Por Catarina de Almeida Santos* 

Uma escola é feita e depende de diferentes atores, como a rede em que está inserida, as condições de funcionamento, o corpo técnico-istrativo, a gestão, os docentes, os estudantes e seus familiares e a comunidade onde está inserida. Se cada ator desenvolver bem o seu papel, certamente teremos menos problemas, mas, no fundo, a escola está sendo cada vez mais demandada por tarefas que não tem condições de resolver — algumas, nem são sua responsabilidade. Observo que, à medida que se cobra mais a instituição, menos apoio ela tem para nesses momentos.

Pensando em possíveis soluções, pode-se trabalhar ações estruturais, como melhorar a infraestrutura do espaço e as condições de trabalho, incentivar o vínculo dos professores com a comunidade, avaliar o número de alunos por turma, entre outras questões. É importante entender quais violências tem se amplificado dentro das escolas e pensar projetos voltados especificamente a elas, de maneira, claro, associada àquela comunidade. O objetivo é fazer com que todos os atores envolvidos nesse espaço aprendam a lidar com as diferenças e a viver de forma mais coletiva e menos individualista. 

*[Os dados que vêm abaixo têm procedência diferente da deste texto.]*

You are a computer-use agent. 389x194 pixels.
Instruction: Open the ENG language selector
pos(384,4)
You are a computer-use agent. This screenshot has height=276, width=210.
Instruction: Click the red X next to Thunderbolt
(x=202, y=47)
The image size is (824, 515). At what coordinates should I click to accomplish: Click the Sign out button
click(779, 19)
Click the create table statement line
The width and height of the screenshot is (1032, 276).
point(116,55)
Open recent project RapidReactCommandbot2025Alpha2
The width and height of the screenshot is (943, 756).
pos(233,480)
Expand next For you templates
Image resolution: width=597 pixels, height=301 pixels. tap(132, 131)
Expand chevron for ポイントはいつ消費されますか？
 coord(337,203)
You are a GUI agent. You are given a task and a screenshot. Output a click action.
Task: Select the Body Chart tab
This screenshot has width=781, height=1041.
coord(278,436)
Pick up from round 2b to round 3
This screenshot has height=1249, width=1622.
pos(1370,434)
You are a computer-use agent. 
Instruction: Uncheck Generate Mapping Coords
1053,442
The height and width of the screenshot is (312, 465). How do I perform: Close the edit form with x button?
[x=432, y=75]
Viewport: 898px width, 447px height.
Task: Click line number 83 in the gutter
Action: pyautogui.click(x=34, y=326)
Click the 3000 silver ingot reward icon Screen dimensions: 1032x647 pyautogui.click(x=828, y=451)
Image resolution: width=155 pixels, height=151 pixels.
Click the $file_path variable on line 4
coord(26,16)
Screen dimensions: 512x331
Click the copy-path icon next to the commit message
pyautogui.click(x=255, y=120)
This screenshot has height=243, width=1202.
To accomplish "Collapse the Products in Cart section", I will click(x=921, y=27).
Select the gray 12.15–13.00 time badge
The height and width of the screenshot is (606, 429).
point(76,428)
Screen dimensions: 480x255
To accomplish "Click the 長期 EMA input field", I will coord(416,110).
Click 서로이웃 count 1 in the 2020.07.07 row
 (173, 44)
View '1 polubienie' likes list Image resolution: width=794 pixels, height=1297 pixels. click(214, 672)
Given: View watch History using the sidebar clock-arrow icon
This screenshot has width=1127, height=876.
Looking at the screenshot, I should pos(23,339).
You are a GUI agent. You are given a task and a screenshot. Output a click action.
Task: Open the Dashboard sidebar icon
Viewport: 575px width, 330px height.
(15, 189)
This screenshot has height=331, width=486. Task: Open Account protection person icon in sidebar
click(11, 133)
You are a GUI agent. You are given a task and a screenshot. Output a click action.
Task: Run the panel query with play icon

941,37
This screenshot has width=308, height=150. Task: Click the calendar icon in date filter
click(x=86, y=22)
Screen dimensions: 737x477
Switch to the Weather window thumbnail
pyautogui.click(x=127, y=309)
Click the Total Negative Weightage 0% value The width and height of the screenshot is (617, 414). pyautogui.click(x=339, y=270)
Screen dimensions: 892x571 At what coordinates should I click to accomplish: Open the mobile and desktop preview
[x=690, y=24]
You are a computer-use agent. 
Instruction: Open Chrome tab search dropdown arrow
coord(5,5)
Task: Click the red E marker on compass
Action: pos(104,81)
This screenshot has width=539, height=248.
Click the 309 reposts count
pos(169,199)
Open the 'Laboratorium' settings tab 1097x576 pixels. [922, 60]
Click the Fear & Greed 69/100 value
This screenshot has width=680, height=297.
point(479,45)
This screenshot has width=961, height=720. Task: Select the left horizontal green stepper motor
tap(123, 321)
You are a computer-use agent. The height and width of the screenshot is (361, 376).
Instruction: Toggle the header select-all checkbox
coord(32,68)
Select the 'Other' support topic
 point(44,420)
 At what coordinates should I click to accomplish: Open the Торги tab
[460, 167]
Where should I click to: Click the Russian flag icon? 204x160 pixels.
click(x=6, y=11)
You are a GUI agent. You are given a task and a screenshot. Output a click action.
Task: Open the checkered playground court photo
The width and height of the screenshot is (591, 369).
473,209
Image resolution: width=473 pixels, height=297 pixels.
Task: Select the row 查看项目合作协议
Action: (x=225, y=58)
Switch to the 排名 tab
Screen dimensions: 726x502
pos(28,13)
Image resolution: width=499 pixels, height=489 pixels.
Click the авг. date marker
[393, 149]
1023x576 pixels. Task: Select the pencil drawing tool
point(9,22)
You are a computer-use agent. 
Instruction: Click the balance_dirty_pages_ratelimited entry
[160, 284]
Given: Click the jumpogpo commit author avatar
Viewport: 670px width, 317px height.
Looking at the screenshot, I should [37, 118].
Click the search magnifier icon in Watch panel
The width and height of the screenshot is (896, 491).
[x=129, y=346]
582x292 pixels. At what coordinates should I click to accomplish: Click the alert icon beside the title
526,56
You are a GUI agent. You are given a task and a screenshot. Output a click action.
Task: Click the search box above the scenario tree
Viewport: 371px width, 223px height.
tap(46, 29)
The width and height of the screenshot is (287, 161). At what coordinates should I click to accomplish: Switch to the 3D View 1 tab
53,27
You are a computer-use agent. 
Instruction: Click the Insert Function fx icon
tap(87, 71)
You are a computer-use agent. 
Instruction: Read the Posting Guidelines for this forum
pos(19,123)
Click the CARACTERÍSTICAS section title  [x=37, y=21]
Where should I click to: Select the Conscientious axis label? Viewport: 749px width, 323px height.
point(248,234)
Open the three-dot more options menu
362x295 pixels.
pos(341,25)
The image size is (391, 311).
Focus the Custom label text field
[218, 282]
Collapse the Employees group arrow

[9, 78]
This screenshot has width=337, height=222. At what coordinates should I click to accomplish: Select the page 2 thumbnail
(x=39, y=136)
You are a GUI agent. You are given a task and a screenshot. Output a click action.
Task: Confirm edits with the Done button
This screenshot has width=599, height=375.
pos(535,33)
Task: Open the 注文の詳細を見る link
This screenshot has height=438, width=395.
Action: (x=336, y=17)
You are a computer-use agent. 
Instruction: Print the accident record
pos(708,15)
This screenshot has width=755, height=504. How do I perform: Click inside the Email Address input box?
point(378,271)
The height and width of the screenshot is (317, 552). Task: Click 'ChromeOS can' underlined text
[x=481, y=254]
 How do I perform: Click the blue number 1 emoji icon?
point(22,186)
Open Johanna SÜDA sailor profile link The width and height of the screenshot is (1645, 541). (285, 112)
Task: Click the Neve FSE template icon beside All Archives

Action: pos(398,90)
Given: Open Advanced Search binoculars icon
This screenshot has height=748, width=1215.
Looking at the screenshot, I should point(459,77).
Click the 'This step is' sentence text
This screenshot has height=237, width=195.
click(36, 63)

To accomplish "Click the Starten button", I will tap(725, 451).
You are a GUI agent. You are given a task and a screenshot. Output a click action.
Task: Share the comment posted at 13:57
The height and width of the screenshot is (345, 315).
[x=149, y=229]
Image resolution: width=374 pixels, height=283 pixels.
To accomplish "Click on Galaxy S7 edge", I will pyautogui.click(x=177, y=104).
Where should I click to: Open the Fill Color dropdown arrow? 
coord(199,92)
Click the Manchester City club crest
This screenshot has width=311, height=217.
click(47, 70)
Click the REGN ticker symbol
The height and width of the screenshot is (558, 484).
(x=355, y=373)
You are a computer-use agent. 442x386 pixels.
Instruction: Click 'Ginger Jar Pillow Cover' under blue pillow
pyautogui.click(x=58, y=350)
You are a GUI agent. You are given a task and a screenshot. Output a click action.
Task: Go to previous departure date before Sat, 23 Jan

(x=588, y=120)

* pedagoga e professora da Faculdade de Educação da UnB. Possui especialização em gestão da escola pública e mestrado e doutorado em Educação. 

Programas

  • NaMoral: fruto de uma parceria com o Ministério Público do DF e Territórios (MPDFT), o projeto visa construir espaços de debate sobre honestidade, integridade e ética. Entre as ações, há oficinas interativas, jogos, rodas de conversa e palestras com especialistas em ética e direitos humanos. Professores relatam melhora no ambiente escolar, com a redução de conflitos. 
  • Maria da Penha Vai à Escola (MPVE): iniciativa conjunta entre o Tribunal de Justiça do DF e dos Territórios (TJDFT) e a SEEDF. Promove palestras sobre violência doméstica a estudantes e professores, além de cursos, com foco na prevenção, para os profissionais.
  • Trilha do Bullying: os estudantes assimilam, por meio de um jogo de tabuleiro, formas de gerar gentileza, explicam sobre o bullying psicológico, social, cyberbullying e aprendem como pedir desculpas. 
  • Construindo a Cultura de Paz: projeto leva histórias, arte e carinho para ajudar alunos dos anos iniciais do ensino fundamental a entenderem valores importantes como respeito e empatia, por meio de concursos de desenhos e redação e apresentações musicais.